Project description:Axially swept light sheet microscopy is used for deconvolution-free, high-resolution 3D imaging, but usually the axial scan mechanism reduces the top imaging speed. Phased arrays (PAs) for axial scanning enable both high resolution and high speed. A high-speed PA with an update rate faster than the camera row read time is used to track the rolling shutter at camera-limited rates. The point spread function is evaluated to ensure sub-micron isotropic resolution, and the technique is demonstrated on a live Drosophila embryo. Isotropic resolution is shown down to 720  ±  55  nm in all three spatial dimensions. With an update rate of 2.85  μs, the PA tracks the camera sensor rolling shutter at camera-limited rates. Features in the Drosophila embryo are resolved clearly compared with the equivalent static light sheet case. The random-access nature of the PA enables a camera sensor readout in the same direction for each frame to maintain even temporal sampling in image sequences with no speed loss. Use of PAs is compatible with axially swept light sheet microscopy and offers significant improvements in speed.

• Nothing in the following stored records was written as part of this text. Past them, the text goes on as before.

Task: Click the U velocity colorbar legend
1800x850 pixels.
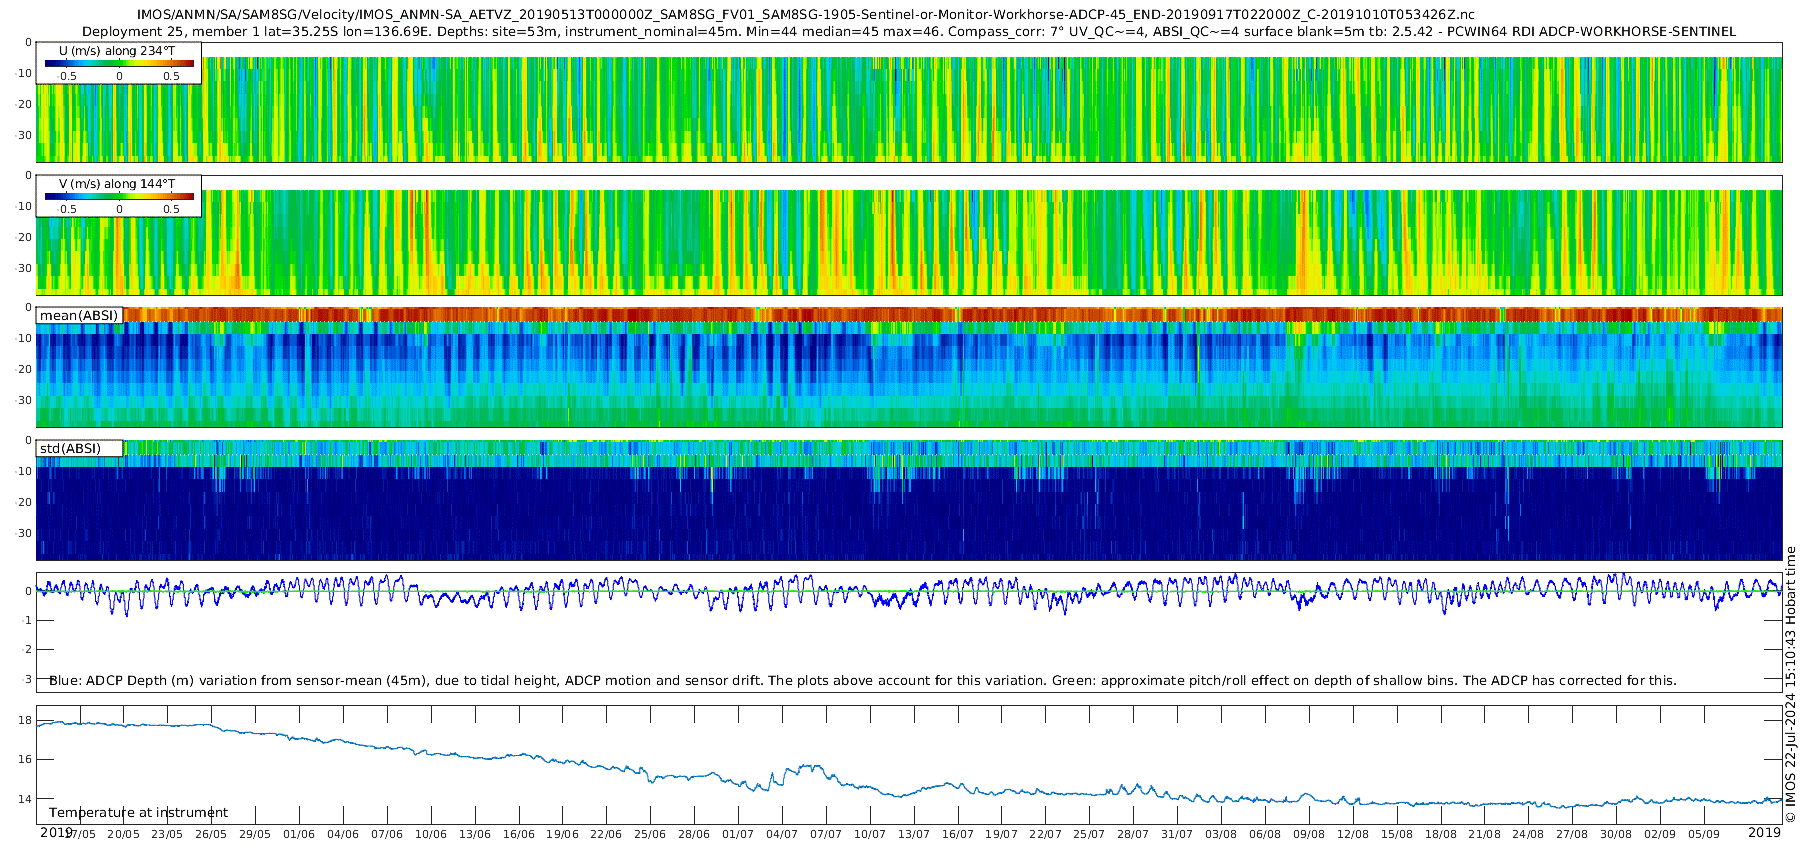Action: 119,63
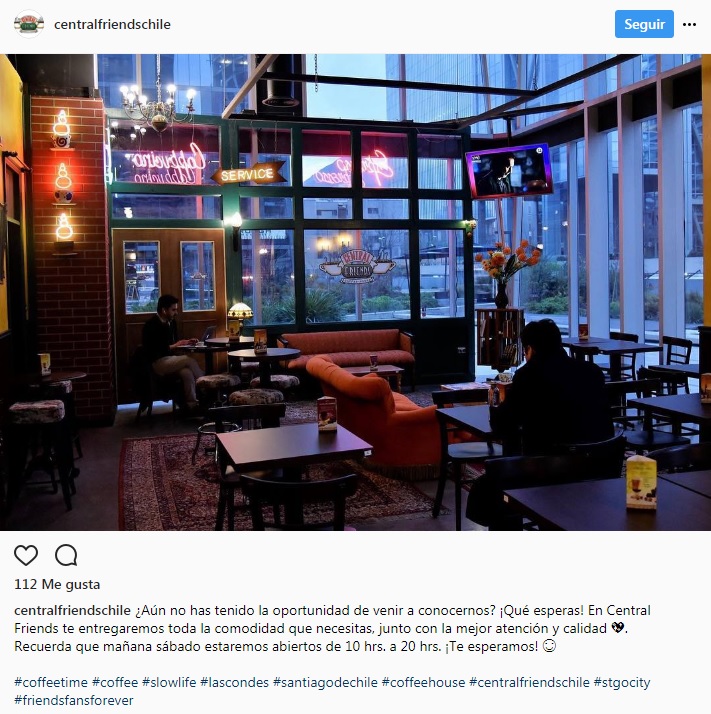Open the centralfriendschile username in the header
Image resolution: width=711 pixels, height=714 pixels.
pyautogui.click(x=112, y=25)
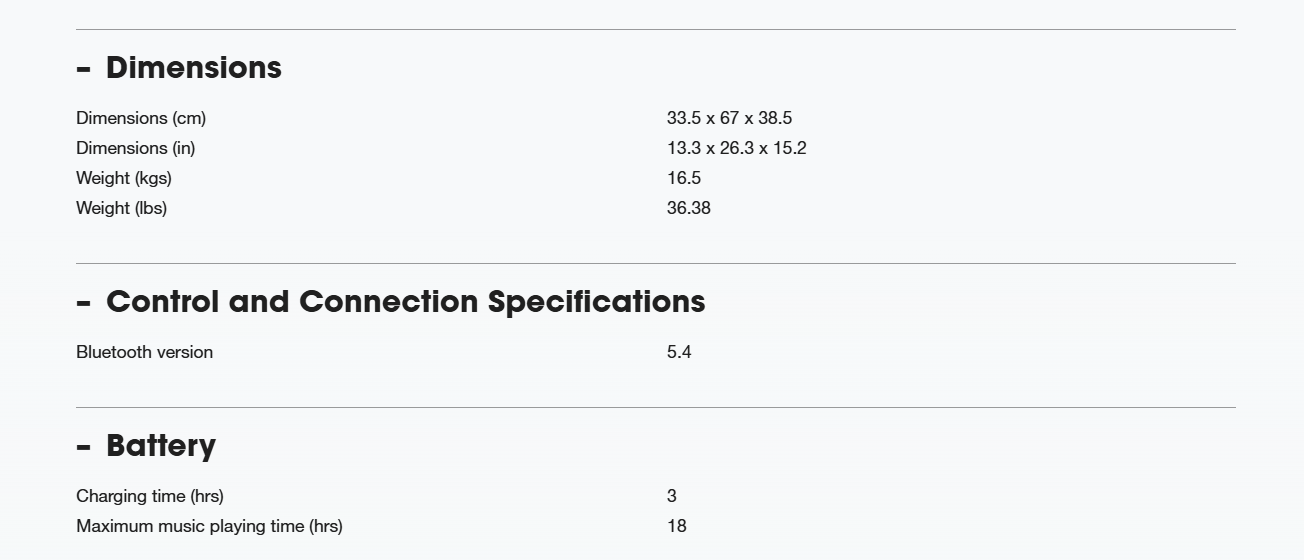Click the minus icon beside Battery heading
This screenshot has width=1304, height=560.
click(83, 447)
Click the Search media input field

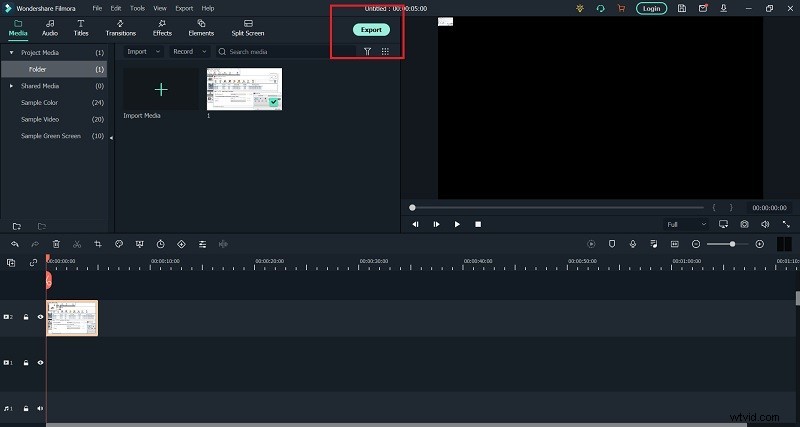pos(285,51)
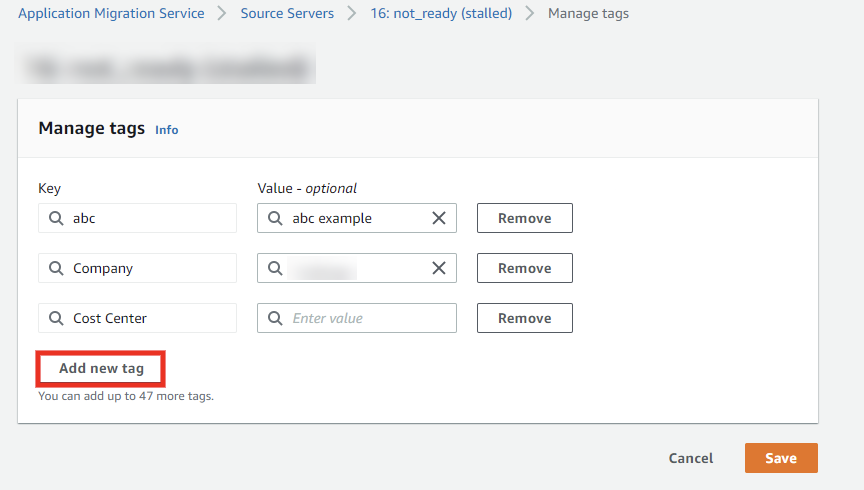Image resolution: width=864 pixels, height=490 pixels.
Task: Remove the abc tag
Action: [524, 218]
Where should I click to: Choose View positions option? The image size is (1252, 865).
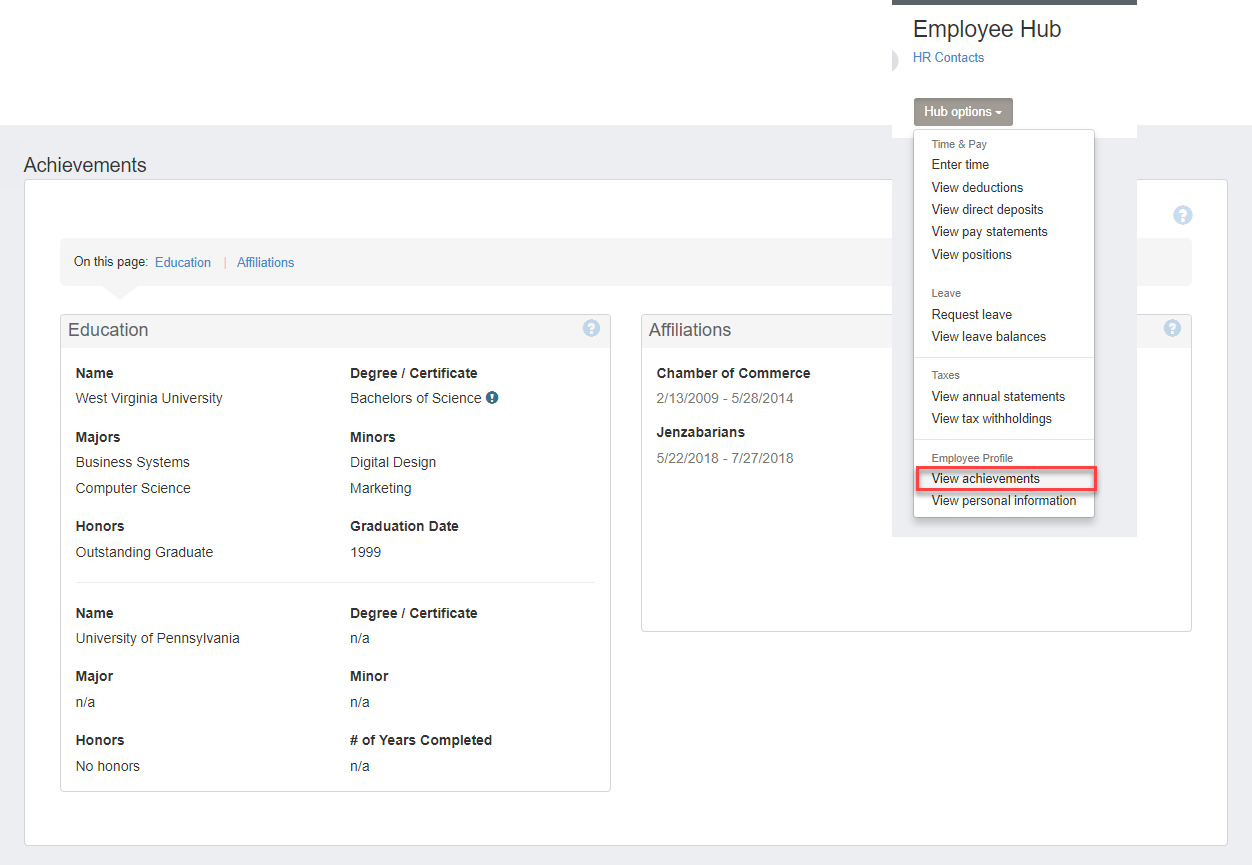[x=971, y=254]
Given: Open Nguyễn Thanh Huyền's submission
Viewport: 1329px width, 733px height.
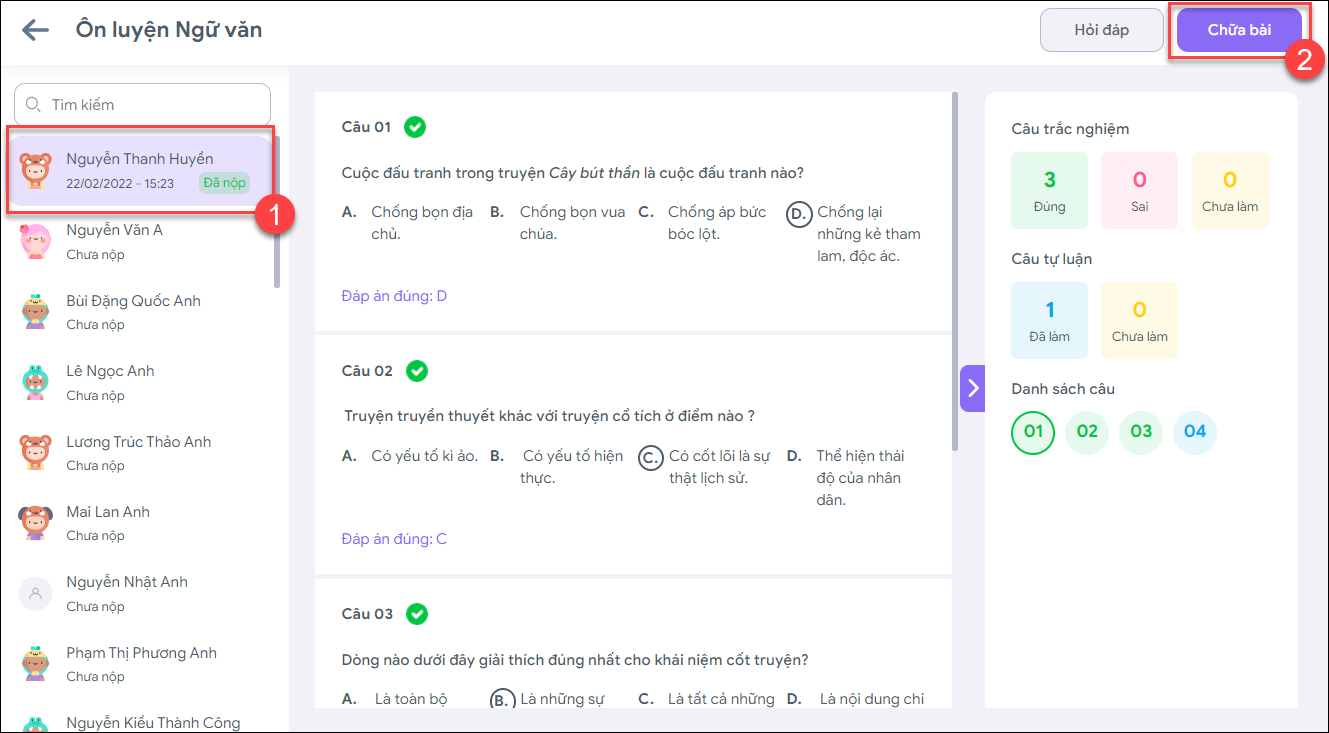Looking at the screenshot, I should (x=140, y=171).
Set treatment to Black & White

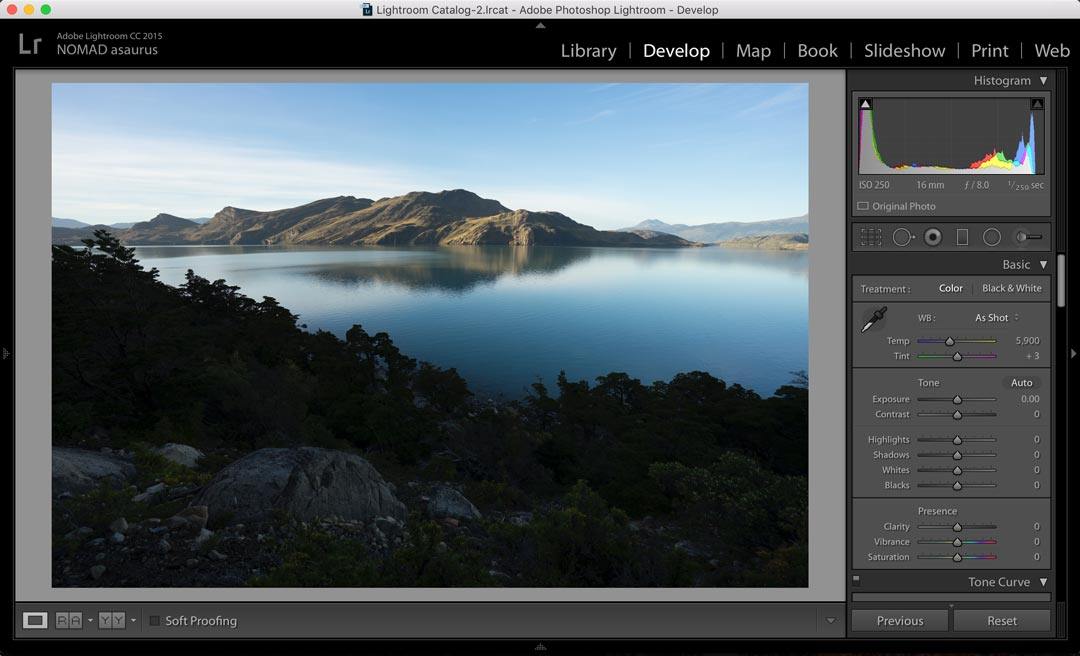(1011, 288)
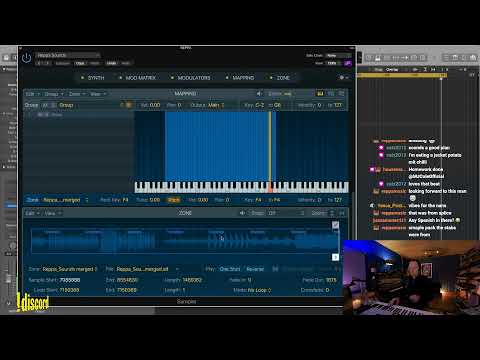The height and width of the screenshot is (360, 480).
Task: Click the highlighted orange key on keyboard
Action: 270,188

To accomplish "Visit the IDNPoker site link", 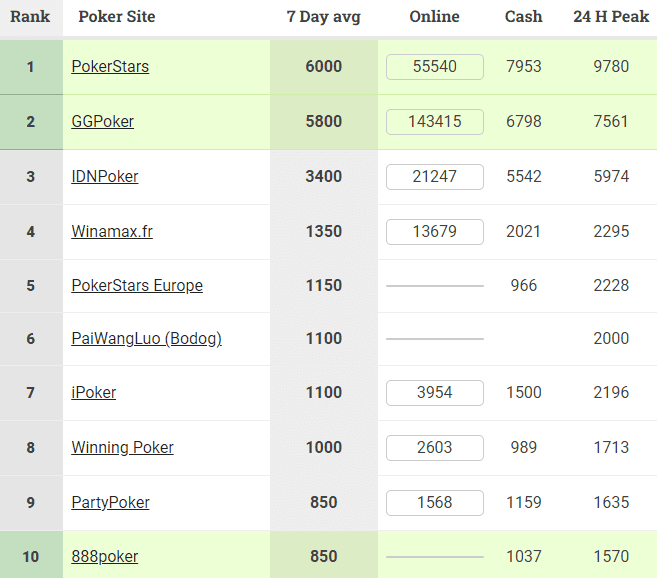I will click(105, 176).
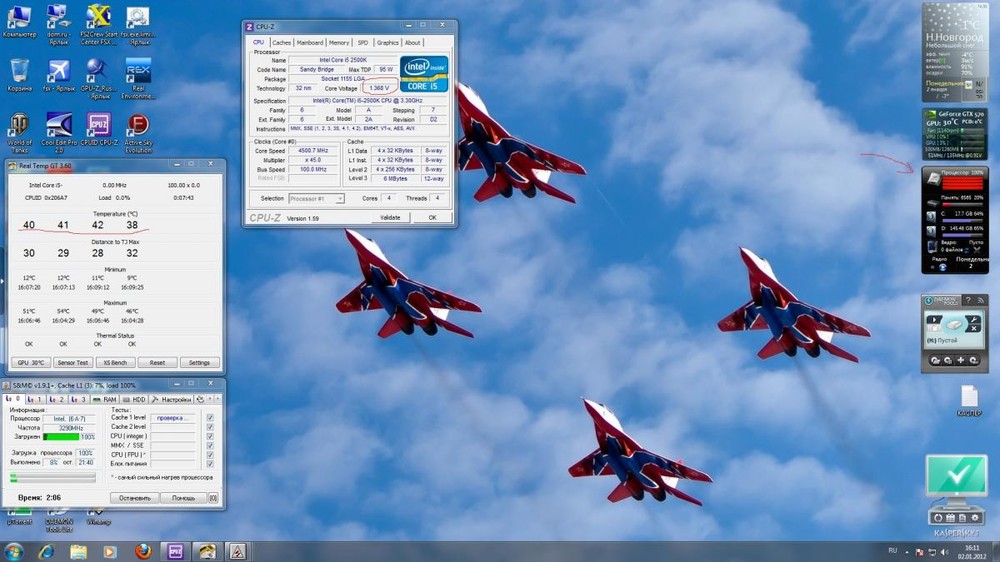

Project description:We demonstrate a propagating-path uniformly scanned light sheet excitation (PULSE) microscopy based on the oscillation of voice coil motor that can rapidly drive a thin light sheet along its propagation direction. By synchronizing the rolling shutter of a camera with the motion of laser sheet, we can obtain a uniform plane-illuminated image far beyond the confocal range of Gaussian beam. A stable 1.7-μm optical sectioning under a 3.3  mm  ×  3.3  mm wide field of view (FOV) has been achieved for up to 20 Hz volumetric imaging of large biological specimens. PULSE method transforms the extent of plane illumination from one intrinsically limited by the short confocal range (μm scale) to one defined by the motor oscillation range (mm scale). Compared to the conventional Gaussian light sheet imaging, our method greatly mitigates the compromise of axial resolution and successfully extends the FOV over 100 times. We demonstrate the applications of PULSE method by rapidly imaging cleared mouse spinal cord and live zebrafish larva at isotropic subcellular resolution.

Project description:Fluorescence microscopy is a powerful approach for studying subcellular dynamics at high spatiotemporal resolution; however, conventional fluorescence microscopy techniques are light-intensive and introduce unnecessary photodamage. Light-sheet fluorescence microscopy (LSFM) mitigates these problems by selectively illuminating the focal plane of the detection objective by using orthogonal excitation. Orthogonal excitation requires geometries that physically limit the detection objective numerical aperture (NA), thereby limiting both light-gathering efficiency (brightness) and native spatial resolution. We present a novel live-cell LSFM method, lateral interference tilted excitation (LITE), in which a tilted light sheet illuminates the detection objective focal plane without a sterically limiting illumination scheme. LITE is thus compatible with any detection objective, including oil immersion, without an upper NA limit. LITE combines the low photodamage of LSFM with high resolution, high brightness, and coverslip-based objectives. We demonstrate the utility of LITE for imaging animal, fungal, and plant model organisms over many hours at high spatiotemporal resolution.

Project description:We explain how volumetric light-field excitation can be converted to a process that entirely avoids 3D reconstruction, deconvolution, and calibration of optical elements while taking scattering in the probe better into account. For spatially static probes, this is achieved by an efficient (one-time) light-transport sampling and light-field factorization. Individual probe particles (and arbitrary combinations thereof) can subsequently be excited in a dynamically controlled way while still supporting volumetric reconstruction of the entire probe in real-time based on a single light-field recording.